The journey described in Not Cool is another European multi-destination trip. One Spring over a bottle of wine, Jules hatches a plan for a nine-day train ride through as many cities and countries as possible. The itinerary he decides upon is: Berlin to Prague, Vienna, Bratislava, Ljubljana, Zagreb, Liechtenstein, Zürich and Milan. Unfortunately 2019, the year of his trip turns out to be the year of a ridiculously hot Summer heatwave in Europe. The heat on arrival in Berlin immediately takes him by surprise:
“Picture a red-faced, glistening man who looks like he’s just eaten a vindaloo and dipped himself in lard, wading in slow-motion through treacle-like air while carrying a bag full of clothes more suited to a winter ski holiday. Imagine, if you will, a heavy-breathing, rucksack-carrying gent moving with all the sprightly ease of a prison escapee hobbled by ankle chains and negotiating a muddy field. Yep, that’s me.”

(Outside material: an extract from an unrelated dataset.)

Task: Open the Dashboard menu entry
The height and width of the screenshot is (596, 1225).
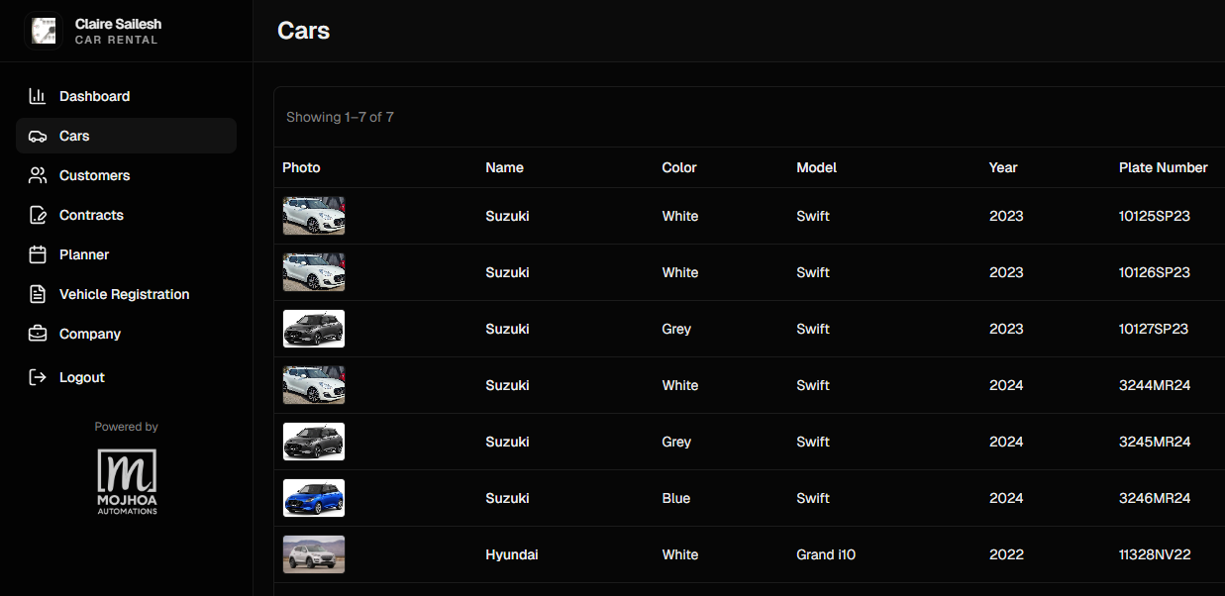Action: pos(94,95)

During this memoir of his trip, Jules delivers snippets of historical knowledge about the places he visits, a wealth of tourist information and travel tips, all delivered with witty repartee. Along the way we learn his opinion on drunken Slovenian men, hipsters and so much more:
“If they ever build a prison for hipsters – to house the worst of the wax-moustachioed, craft-beer-brewing, kombucha-drinking, bicycle-riding, avocado-toasting, plaid-scarf-wearing offenders – this is what it will look like.”
His choices for places to visit are unexpected. He goes to see the cartoonish Hundertwasser house in Vienna rather than the more usual palaces or town hall. Leonardo da Vinci’s vineyard in Milan is his choice, over the famous “The Last Supper” painting. In Bratislava he visits Petrazalka, the largest housing estate of its kind and discovers it is nothing like the Bronx as he first thought, there is no stigma attached to living there - it’s just somewhere to live.
Jules’ description of train travel is a romantic one. It is clear that he loves railway journeys:
“Stations and towns recede into the distance – places you’ll likely never go, filled with people you’ll likely never meet, though connected to you briefly as you pass through, tracing an imaginary line on a landscape you’re both in and of, if just for a little while.”
One of his tour guides, has this to say:
”After a tour”, says Juro, “you should feel like you’ve been driving around with a bunch of friends.”
I think the same can be said of reading Jules’s book. I feel like I have been travelling around Europe on trains with a new, entertainingly witty friend.